Porque eso es, al final, lo que siempre queda, deslumbrante. Para Onetti, el cómo es todo; y el cómo es el estilo, el viejo y desprestigiado (concepto de) estilo. Olvidados, superfluos incluso en su tremendidad, muchos de sus argumentos incontables sin pudor, convertida casi en lugar común la desesperanza o la sordidez, son las terribles, maravillosas palabras sutilizadas en comparaciones y detalles, en escenas y descripciones únicas, las que quedan para siempre. Onetti pertenece al reducido equipo de los escritores que nos revelan la literatura, nos hacen (querer) escribir. Modelo fortísimo generacional –como sólo Borges, para nosotros, a la hora de contar; como sólo Vallejo en la poesía–, Onetti es inconfundible. Basta un párrafo no demasiado largo y sin nombres propios para reconocerlo. Eso podría no ser necesariamente un mérito si fuera sólo el resultado de aparatosos tics de superficie. Nada de eso.
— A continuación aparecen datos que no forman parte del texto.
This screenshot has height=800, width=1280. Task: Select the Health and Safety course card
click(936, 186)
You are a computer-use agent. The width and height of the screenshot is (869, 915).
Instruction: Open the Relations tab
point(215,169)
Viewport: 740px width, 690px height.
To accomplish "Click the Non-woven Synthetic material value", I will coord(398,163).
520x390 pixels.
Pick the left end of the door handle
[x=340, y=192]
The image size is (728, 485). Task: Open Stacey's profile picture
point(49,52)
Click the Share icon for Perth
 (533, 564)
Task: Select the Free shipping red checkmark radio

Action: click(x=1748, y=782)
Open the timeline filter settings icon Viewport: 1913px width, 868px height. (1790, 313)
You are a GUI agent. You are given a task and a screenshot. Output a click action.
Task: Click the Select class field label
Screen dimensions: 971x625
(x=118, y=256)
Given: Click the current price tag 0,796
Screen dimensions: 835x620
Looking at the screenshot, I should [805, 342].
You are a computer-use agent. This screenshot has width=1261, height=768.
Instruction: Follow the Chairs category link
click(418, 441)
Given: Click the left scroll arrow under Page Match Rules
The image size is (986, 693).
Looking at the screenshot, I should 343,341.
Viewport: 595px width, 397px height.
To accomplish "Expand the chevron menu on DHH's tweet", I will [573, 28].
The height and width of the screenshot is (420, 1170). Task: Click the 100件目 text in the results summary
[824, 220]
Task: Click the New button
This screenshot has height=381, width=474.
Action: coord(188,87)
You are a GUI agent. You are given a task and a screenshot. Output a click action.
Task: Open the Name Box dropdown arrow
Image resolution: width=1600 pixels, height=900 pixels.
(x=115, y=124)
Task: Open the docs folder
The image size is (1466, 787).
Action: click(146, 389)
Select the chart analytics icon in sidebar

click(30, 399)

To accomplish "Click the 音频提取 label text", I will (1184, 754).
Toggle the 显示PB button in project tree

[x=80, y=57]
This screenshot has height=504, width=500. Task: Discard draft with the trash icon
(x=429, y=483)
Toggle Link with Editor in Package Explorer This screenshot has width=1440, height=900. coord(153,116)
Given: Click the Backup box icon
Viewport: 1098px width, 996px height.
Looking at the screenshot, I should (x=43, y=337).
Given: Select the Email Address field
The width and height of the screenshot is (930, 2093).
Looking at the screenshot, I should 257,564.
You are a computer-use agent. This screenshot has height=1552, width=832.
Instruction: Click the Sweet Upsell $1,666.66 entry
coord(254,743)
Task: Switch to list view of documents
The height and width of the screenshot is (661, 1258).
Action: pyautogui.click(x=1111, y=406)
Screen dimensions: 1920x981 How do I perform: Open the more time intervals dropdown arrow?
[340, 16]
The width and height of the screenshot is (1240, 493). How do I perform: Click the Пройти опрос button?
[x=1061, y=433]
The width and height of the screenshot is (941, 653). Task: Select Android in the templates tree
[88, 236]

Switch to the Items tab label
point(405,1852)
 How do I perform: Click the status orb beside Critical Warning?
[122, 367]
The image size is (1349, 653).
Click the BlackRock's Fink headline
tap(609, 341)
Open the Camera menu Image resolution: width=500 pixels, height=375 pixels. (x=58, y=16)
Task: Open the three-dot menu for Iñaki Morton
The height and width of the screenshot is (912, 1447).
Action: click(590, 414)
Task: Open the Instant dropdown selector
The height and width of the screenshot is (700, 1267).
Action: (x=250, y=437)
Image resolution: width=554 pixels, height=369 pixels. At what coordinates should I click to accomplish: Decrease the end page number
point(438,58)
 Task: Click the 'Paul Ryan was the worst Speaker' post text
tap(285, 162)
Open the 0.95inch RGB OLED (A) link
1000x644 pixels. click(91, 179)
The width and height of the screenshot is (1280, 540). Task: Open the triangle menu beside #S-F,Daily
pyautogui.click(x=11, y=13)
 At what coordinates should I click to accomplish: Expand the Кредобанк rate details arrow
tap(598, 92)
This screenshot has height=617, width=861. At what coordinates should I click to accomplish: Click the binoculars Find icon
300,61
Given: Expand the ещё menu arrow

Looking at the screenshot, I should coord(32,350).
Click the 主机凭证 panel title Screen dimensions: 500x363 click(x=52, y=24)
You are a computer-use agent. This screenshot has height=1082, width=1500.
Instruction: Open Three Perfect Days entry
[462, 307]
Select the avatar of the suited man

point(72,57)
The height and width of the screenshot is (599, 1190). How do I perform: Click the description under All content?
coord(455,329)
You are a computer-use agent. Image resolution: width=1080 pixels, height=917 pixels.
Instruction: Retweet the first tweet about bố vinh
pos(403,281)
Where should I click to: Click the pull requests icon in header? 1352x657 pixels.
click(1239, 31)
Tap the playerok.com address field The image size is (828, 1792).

Porque releerlo o reencontrarlo en un texto nuevo, esa experiencia decantada en el reconocimiento, es como un inapresable dejà vu, la evocación de un clima y un tono absolutamente únicos, inexplicables/inexpresables fuera de esas –y no otras– palabras. Lo que llamamos el estilo de Onetti se manifiesta en una aptitud casi monstruosa –sin red ni paraguas– para crear escenas y personajes, transmitir sensaciones, sentimientos y estados de ánimo que sólo existen y tienen sentido allí, en su mundo. Eso es: Onetti, más allá de la convención de Santa María y los personajes recurrentes, le da forma a un mundo con reglas propias, hecho con sus palabras, que –y ahí está lo extraordinario, el poder de la literatura– repercute sobre lo que llamamos el mundo “real”: la literatura –cuando lo es– no es evasión, sino invasión, avance sobre el mundo, ensanche. Nos modifica y modifica nuestra percepción de lo demás. Quiero decir: somos y vemos otros de otra manera desde Onetti.

Y ahora basta de boludeces. Un poco de pudor. “Dejemos hablar al viento”, como decía Ezra, ya cantor cansado, y citó de últimas el Viejo malo que nos ocupa y no nos perdonaría tanta pavada.